* _Document text_
:::
Flex ESP32-WROOM Feather

Although an ESP8266 would have sufficed for the current feature set, I've got a few of my ESP32 development boards around which provide headroom for upcoming features. The Flex ESP32 board provides access to all pins along with an SWD header for easy debugging with an ESP-PROG.

U-blox NEO-6M GPS Module

The core functions of the chicken coop are driven by sunrise/sunset which varies throughout the year for a given set of coordinates - GPS provides location data and UTC time from which the sunrise/sunset can be calculated. Although the NEO-6 series is fairly old, I had a module in my parts bin and the capabilities were more than sufficient for my needs. I wrote a quick library for communication with the module via standard NMEA sentences and will open source when I get a chance to cleanup.

Interconnect with the Feather pinout was achieved through a FeatherWing Proto board on which I soldered a female header strip.

2700-3000K LED Rope Lighting

Chickens govern their egg production based on available resources and the "expectation" of resource availability. I say this in quotes as nature has devised an ingenious method for estimating what the future holds for food - day length (in actuality the inverse - length of night). As the sun powers all vegetative growth and therefore the basis of nearly all life, increasing day length corresponds with increasing potential for food availability while decreasing length indicates the onset of winter and decreasing food availability. The pineal gland is primarily responsible for the sensing of light, though the eyes and hypothalamus are also contributors.

There are numerous studies on the benefits of artificial lighting on egg production and behavior. I mulled over the concept that lighting was a step too far and created unnatural conditions to the detriment of the birds, though consider:
  1. In areas near the equator, day length remains long throughout the year to no ill effect. Chickens are domesticated descendants of Red Junglefowl with an ancestral range in these very areas.
  2. Chickens molt every 12-18 months and will not lay during this time - nature's mechanism for R&R.
:::
(Stored records)
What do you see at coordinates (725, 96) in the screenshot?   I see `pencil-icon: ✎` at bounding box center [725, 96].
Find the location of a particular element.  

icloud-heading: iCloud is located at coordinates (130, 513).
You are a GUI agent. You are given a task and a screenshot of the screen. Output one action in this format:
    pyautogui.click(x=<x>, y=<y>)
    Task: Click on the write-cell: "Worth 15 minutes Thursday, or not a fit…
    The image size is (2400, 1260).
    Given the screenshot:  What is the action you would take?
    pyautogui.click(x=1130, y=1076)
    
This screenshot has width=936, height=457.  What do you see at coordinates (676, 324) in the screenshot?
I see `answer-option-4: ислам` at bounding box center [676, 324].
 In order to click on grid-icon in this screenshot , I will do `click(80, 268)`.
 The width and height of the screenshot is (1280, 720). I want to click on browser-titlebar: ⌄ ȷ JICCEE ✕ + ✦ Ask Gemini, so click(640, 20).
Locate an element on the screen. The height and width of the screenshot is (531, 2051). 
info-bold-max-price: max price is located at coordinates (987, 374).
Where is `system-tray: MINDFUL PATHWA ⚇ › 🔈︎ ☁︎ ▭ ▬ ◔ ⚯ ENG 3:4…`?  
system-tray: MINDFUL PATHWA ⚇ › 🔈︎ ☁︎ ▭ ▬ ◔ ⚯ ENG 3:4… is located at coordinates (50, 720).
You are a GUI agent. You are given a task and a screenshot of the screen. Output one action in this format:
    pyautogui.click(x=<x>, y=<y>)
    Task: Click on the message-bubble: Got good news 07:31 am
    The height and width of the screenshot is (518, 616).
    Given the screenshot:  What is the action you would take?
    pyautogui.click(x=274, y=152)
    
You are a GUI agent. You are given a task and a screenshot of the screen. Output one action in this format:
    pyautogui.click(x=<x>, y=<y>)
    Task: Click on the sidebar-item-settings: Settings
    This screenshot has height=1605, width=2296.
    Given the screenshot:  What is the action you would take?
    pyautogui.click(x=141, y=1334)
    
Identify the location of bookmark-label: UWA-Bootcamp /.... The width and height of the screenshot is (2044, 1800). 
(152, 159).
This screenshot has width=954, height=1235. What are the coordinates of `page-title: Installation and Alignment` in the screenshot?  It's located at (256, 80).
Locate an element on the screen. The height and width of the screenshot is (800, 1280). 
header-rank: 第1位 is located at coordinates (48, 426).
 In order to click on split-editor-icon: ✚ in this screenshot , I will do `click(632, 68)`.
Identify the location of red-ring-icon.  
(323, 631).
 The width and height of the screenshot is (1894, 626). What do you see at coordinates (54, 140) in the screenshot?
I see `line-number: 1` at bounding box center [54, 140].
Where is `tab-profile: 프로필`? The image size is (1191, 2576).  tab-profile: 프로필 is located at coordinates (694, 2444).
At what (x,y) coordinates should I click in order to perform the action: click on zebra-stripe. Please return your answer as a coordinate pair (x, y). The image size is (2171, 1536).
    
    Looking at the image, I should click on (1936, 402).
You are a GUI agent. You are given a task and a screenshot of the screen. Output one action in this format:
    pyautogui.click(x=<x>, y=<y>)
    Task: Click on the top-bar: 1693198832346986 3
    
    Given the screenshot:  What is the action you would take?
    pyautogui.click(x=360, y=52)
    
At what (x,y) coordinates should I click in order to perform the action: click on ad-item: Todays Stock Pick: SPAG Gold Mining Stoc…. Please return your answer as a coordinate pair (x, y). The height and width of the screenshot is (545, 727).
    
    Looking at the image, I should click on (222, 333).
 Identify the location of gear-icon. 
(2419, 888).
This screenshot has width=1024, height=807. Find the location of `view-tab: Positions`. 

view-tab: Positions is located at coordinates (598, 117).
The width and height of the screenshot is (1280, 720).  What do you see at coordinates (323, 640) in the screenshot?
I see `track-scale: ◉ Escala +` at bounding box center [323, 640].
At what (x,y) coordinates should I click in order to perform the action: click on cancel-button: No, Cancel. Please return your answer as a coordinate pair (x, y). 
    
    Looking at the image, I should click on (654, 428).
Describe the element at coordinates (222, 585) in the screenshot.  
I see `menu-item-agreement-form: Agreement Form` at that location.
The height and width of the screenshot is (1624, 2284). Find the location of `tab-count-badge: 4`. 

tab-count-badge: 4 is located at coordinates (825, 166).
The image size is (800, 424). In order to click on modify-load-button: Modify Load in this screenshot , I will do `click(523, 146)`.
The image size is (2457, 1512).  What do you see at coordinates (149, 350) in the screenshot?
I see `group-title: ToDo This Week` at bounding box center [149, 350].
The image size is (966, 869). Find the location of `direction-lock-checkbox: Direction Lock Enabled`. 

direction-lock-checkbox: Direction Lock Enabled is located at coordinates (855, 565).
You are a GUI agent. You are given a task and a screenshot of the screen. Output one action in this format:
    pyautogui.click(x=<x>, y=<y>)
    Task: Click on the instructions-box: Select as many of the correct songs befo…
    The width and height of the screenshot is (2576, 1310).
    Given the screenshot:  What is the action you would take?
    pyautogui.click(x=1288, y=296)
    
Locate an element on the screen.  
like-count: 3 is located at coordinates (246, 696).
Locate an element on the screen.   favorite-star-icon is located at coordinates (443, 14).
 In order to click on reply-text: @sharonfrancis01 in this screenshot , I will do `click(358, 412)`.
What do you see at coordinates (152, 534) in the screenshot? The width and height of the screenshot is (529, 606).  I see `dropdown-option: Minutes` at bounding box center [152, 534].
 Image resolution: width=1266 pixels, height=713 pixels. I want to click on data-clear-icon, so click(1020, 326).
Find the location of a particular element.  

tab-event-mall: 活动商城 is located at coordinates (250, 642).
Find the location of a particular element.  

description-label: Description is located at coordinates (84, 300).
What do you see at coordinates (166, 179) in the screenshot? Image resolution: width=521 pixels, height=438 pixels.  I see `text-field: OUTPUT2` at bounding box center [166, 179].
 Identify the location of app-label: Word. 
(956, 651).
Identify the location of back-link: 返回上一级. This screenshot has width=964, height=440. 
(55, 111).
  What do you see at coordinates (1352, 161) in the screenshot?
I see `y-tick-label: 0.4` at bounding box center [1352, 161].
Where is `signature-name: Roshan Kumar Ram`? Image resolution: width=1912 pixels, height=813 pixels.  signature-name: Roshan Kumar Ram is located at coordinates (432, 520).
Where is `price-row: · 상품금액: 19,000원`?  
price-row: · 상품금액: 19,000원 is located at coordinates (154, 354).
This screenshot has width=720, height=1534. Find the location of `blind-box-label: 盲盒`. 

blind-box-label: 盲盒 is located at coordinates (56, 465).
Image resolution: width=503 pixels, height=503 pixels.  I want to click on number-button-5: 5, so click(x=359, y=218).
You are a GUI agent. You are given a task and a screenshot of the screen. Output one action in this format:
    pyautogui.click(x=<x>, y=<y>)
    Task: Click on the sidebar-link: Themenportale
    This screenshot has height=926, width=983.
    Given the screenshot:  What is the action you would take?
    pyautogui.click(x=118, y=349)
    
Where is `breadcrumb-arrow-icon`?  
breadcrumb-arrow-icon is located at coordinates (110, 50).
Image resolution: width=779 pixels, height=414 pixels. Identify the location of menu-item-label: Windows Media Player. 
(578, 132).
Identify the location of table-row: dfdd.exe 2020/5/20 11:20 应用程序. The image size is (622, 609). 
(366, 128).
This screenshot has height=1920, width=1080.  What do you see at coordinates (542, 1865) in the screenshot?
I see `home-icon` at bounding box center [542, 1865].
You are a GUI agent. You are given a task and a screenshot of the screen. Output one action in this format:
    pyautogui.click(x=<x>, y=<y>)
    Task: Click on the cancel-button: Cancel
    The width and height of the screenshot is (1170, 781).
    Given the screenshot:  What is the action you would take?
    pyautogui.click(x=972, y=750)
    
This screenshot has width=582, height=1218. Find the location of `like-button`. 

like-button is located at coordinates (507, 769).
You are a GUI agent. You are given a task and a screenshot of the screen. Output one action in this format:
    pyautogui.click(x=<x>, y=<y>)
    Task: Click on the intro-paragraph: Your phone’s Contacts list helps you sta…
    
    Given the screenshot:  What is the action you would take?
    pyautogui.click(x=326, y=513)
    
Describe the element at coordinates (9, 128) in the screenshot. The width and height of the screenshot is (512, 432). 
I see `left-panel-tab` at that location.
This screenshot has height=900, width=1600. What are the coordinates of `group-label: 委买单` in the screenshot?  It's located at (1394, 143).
:::
* _Task goal_
According to the chicken coop text, which gland is mainly responsible for sensing light in chickens? These records are separate from the text and unrelated to it.

* _Expected answer_
The pineal gland.